Bred by the late Noel Leckie, Voodoo Lad was consigned by Yarraman Park Stud to the 2013 Scone Select Yearling Sale where he was purchased by Kevin Maloney’s Segenhoe Thoroughbreds for $36,000.
Leckie kept a share but Voodoo Lad looked a long way off a future millionaire when he was beaten as an odds-on favourite in a 1000 metre 2yo maiden at Gunnedah in January 2014.
Incidentally, the winner of that race Benno’s Boy made his 109th start at Gundagai last Sunday. He beat just two home but with 11 wins and 29 placing with earnings of over $111,000 he has paid his way and given plenty of joy to connections.
Following his first-up second, Voodoo Lad rounded out his juvenile year with wins at Muswellbrook and in the valuable won the valuable Inglis 2yo Challenge at Scone.
After working through the grades at three, Voodoo Lad made his first trip to the big smoke where he finished third, as favourite, behind Artlee in the $400,000 Country Championship at Randwick.
Off the track for over a year, when Voodoo Lad made his first it was not for the Rod Northam stable but for the prolific Darren Weir.
He was never out of the first three in five starts, highlighted by a win a Moonee Valley and a stakes placing in the Listed Victorian Sprint Series Final.
Voodoo Lad really blossomed at five.
At his first start for the term, he won the Regal Roller Stakes at Caulfield from a couple of battle-hardened warriors, Jungle Edge and Fast ‘n’ Rocking the added the Listed Chandler Macleod Stakes at Moonee Valley.
Stepped up to the big-time in the Group I Sir Rupert Clarke Stakes, Voodoo Lad found one too good, Bon Aurum, but he was back in the winner’s stall at his next start in the Group III Moonga Stakes.
Pulled up distressed after finishing unplaced in the Group I Cantala Stakes, Voodoo Lad put up one of his most notable performances when second to Redkirk Warrior in the Group 1 Newmarket handicap.
He struck heavy tracks in two starts in Sydney in the TJ Smith Stakes and All Aged Stakes to round out his most successful season to date.
Voodoo Lad’s form reads more inconsistent last season although he campaigned mostly at the elite level and he may be a length or two off Group 1 class.
He added the Group III The Heath 1100 and the Group III Sir John Monash Stakes but was clearly outpointed by Vega Magic at his most recent start in the season-ending Bletchingly Stakes at Caulfield.
Saturday’s Aurie's Star Handicap (1200m) at Flemington throws up some new challenges for the newly turned 7yo gelding.
He has never won at Flemington and faces off against a well credential import in Home Of The Brave (IRE).
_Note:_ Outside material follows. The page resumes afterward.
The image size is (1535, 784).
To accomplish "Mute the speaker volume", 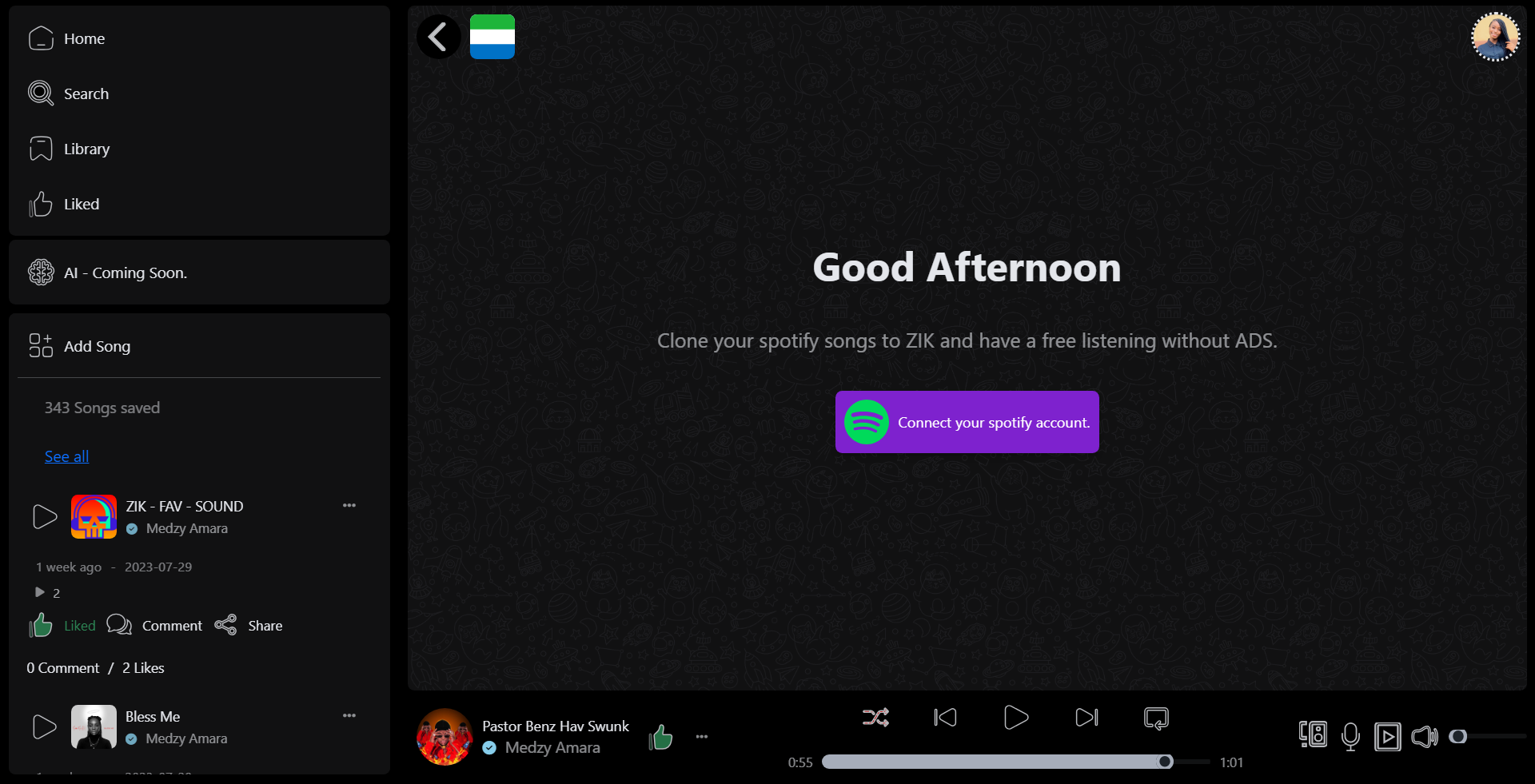I will (x=1425, y=736).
The son of Starspangledbanner is reportedly working the place down but he is making his first starts since the Breeders Cup Mile last November.
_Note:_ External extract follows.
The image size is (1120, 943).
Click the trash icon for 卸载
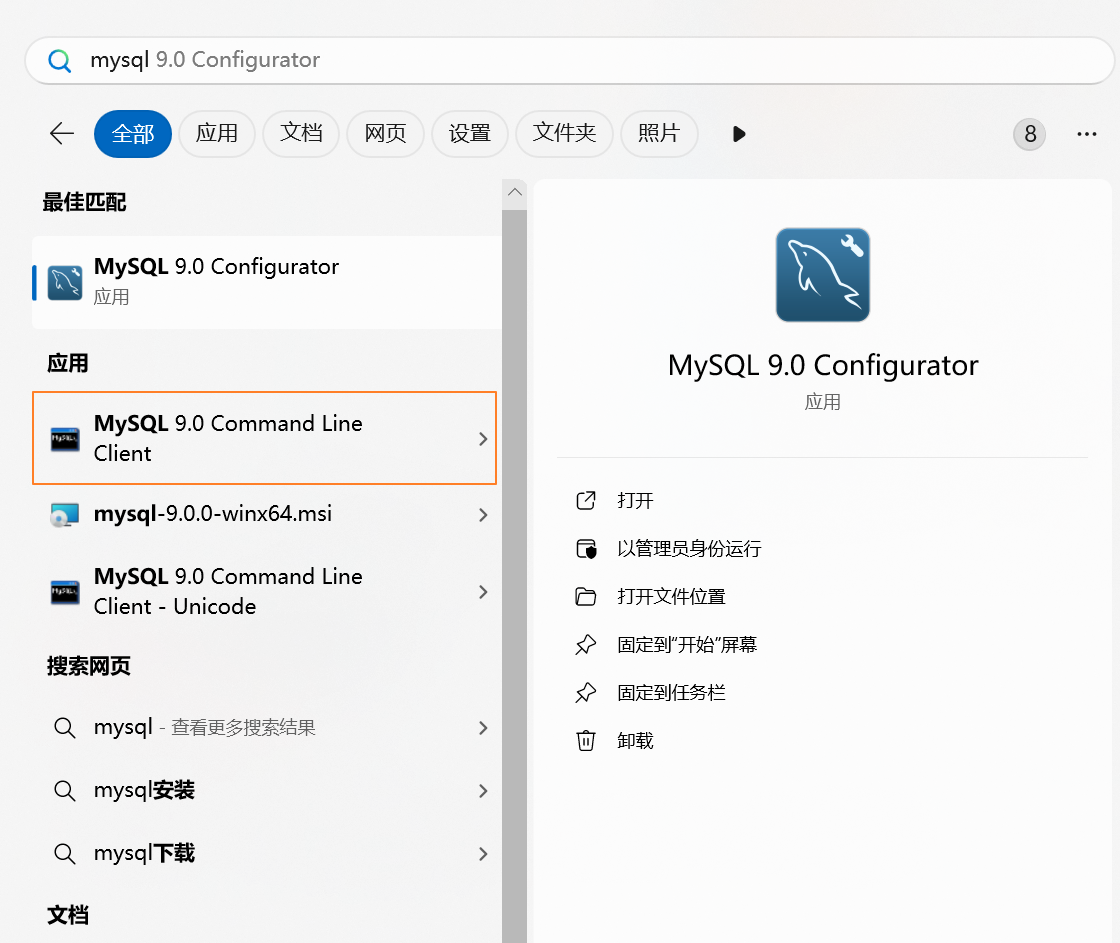tap(586, 740)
Voodoo Lad is the fifth and final foal of the Gilded Time (USA) mare O'Fortuna who is a great-granddaughter of Forina who won the fourth ever running of the Group 1 Blue Diamond Stakes.
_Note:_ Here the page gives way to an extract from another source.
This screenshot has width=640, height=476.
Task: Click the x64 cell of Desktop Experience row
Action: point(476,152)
Forina was a daughter of Vibrant who was sent to Australia by George Moore in 1968. Moore had ridden the grey son of Vilmorin to victory in the Bunbury Cup.
Back in the day, Australian breeders could get excited by that.
Vibrant stood at three studs, beginning with Baramul, then Timor Creek and on to Bhima Stud.
The same year that Moore imported Vibrant he sold his property Yarraman Park to Major Mitchell and the property has been in the hands of the Mitchell family ever since.
Voodoo Lad comes from the first crop of Yarraman’s superstar I Am Invincible.
Back to Forina. She wasn’t the most productive of mares but she did leave the Widden Stakes winner Biscarina who produced two stakes winners including one of the greatest sprinters of all-time, the 8-time Group 1 winner Schillaci whose sister Sabrina Fair is the dam of O'Fortuna.
Another of Forina’s foals, Biancaneve, is the granddam of Group 1 winner Russeting.